Of course public schools’ primary importance is to nurture and educate the nation’s young people in institutions that are universally available, accessible for every child, and operated according to the law. However, if Trump is worried more about economics in the midst of the current recession, his best choice next week is to push Congress to negotiate a federal recessionary relief package that will support the nation’s public schools in the midst of what is expected to be a deep and long-lasting recession.

In a NY Times column on Wednesday, the former chair of the Federal Reserve, Ben Bernanke understands the need to support public education and to recognize the economic impact of those eight million education jobs across every city, suburb, town and rural area of the United States: “The coronavirus pandemic has set loose a recession of shocking speed and severity… As a member of Gov. Phil Murphy’s Restart and Recovery commission in New Jersey, I have worked to help put together an effective reopening strategy, one that not only will allow the state’s economy to move forward but also will address the glaring inequalities the pandemic has revealed. The experience has been eye-opening. It’s become abundantly clear that the responsibility for responding to the pandemic cannot lie only with local and state governments. Congress must act decisively—and it must act in ways that don’t repeat mistakes of the recent past, during the Great Recession. Our state governments serve a dual role as providers of critical services—health care, public safety, education, and mass transit—as well as large employers… New Jersey has successfully flattened the curve of new COVID-19 cases and hospitalizations. But since the state had to virtually shut down in order to control the spread, that success has come with a staggering price tag… Budget gaps like the one in New Jersey cannot be closed by austerity alone.  Multiply New Jersey’s problems to reflect the experiences of 50 state governments and thousands of local governments and the result, without more help from Congress, could be a significantly worse and protracted recession.”

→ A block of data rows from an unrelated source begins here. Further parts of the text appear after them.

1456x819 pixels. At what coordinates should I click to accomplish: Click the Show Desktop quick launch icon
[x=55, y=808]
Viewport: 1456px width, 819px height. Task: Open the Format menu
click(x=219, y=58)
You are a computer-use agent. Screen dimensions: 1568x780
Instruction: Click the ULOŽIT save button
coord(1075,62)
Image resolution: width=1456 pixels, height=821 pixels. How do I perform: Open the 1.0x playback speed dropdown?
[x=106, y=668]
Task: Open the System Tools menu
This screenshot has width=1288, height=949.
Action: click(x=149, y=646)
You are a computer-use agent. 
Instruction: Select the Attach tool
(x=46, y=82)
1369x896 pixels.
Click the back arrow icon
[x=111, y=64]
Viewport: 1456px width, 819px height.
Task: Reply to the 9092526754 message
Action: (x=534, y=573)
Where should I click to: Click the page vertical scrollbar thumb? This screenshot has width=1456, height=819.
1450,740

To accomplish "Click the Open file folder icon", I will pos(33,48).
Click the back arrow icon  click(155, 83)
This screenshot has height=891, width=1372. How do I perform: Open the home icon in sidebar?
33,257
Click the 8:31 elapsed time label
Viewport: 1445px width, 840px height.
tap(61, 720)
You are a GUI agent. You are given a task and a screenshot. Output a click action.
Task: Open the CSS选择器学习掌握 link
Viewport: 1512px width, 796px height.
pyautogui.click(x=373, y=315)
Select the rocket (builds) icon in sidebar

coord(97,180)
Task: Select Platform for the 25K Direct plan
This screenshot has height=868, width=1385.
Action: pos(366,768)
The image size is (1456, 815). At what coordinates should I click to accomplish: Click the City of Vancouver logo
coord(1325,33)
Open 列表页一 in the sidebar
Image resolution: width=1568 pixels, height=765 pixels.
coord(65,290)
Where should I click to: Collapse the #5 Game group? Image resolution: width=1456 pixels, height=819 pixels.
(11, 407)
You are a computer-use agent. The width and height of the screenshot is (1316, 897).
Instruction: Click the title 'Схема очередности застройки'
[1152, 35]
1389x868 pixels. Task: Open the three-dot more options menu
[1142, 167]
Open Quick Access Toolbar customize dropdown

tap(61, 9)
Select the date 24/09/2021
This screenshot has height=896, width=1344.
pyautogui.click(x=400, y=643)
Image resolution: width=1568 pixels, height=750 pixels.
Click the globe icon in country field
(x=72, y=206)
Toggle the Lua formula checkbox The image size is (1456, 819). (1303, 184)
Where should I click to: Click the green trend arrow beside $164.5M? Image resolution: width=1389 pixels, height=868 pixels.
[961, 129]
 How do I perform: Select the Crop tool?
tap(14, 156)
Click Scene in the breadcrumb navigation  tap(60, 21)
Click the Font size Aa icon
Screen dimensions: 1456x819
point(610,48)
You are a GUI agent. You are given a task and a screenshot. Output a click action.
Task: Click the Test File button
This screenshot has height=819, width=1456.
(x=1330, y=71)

One thought on “School Districts Need Budget Relief as School Starts Amid Pademic: U.S. Senate Must Pass HEROES Act

  1. Jan, I’m amazed that you can continue to do this work without it taking a significant toll on you emotionally. That said, I think there might also be a third question to add to you opening. “How is it possible that the federal government can demonstrate so little empathy for the plight of those suffering in some way as a result of the pandemic? The idea of postponing action so that recess can take place as scheduled borders on the criminal.